EXCERPTED TEXT

####

An obvious question is why the senior leadership didn’t anticipate this problem and take steps to correct it by seeking information from outside the chain of command. To some extent they did. In 1962, for example, Pres. Kennedy asked Senate Majority Leader Mike Mansfield to visit Vietnam and give him an independent assessment of the situation (p. 208):

Mansfield skipped some of the official briefings provided for him and had instead spent a four-hour lunch with American reporters, a lunch which confirmed his own doubts. The next day at the airport, as he prepared to leave, he was handed a statement drafted for him by the embassy (a small courtesy on the part of the ambassador in case the Senate Majority Leader did not know what to say. Mansfield, however, rejected it; and his own farewell speech, by its absence of enthusiasm, reflected his disenchantment. When he returned to Washington he gave Kennedy a report of mild caution for public consumption, but in addition he gave him a private account that was blunt and pessimistic about the future of it all. Kennedy had summoned Mansfield to his yacht, the Honey Fitz, where there was a party going on, and when the President read the report his face grew redder and redder and his anger mounted. Finally, he turned to Mansfield, just about the closest friend he had in the Senate, and snapped, “Do you expect me to take this at face value?” Mansfield answered, “You asked me to go out there.” Kennedy looked at him again, icily now, and said “Well, I’ll read it again.” It was an important conversation because it showed that if the policy had not fooled anyone else, it had deceived the deceivers.

Knowing that the war is going poorly in general is one thing. But if you want to change policy, you have to craft a credible alternative, and that requires a lot of information. During internal debates over Vietnam policy, war skeptics found themselves systematically outmaneuvered by the military bureaucracy, which kept tight control over information that could have been used to build an argument for alternative policies:

In September [1963], with the bureaucracy as divided as ever, Kennedy decided to try and get information from both Lodge and Harkins on a long list of specific questions.

####

DATA EXTRACT

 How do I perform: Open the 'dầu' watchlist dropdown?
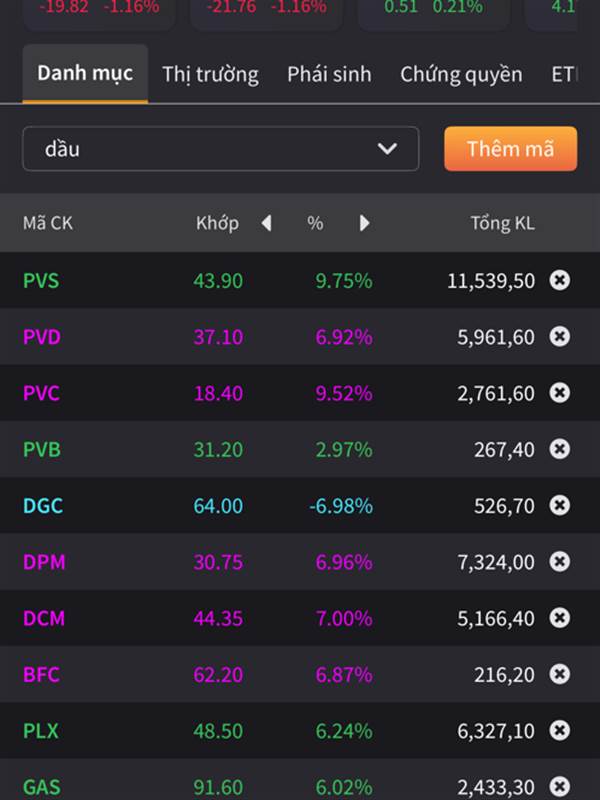point(220,149)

####

TASKS
1. Repeat word for word the part of the Vietnam excerpt starting with "In September [1963], with" and going on through "of specific questions.".
2. In the Vietnam excerpt, where did Kennedy summon Mansfield when he read the report?
3. Pick up the Vietnam excerpt after its last sentence and keep writing.
The listing after the Vietnam excerpt comes from a separate source.

ANSWERS FOR THE TASKS
1.
In September [1963], with the bureaucracy as divided as ever, Kennedy decided to try and get information from both Lodge and Harkins on a long list of specific questions.

2. To his yacht, the Honey Fitz, where a party was going on.

3.
The [Henry Cabot] Lodge [Jr.] report was thoroughly pessimistic, while the [Paul] Harkins report was markedly upbeat, filled with assurance, but also bewildering because it seemed to be based on the debate in Washington rather than the situation in Saigon. In it, the puzzled White House aides found a reference by Harkins to an outgoing cable of [Maxwell] Taylor’s. They checked out the number of the Taylor cable, but could find no record of it in the White House. Sensing that something was wrong, one of the White House aides called over to the Pentagon for a copy of the Taylor cable, giving the number, though being careful to call a low-ranking clerk, not someone in the Chairman’s office who might have understood the play. The young corporal was very co-operative and came up with the answer the aides wanted, a remarkably revealing cable from Taylor to Harkins explaining just how divided the bureaucracy was, what the struggle was about… and then outlining which questions to answer and precisely how to answer them.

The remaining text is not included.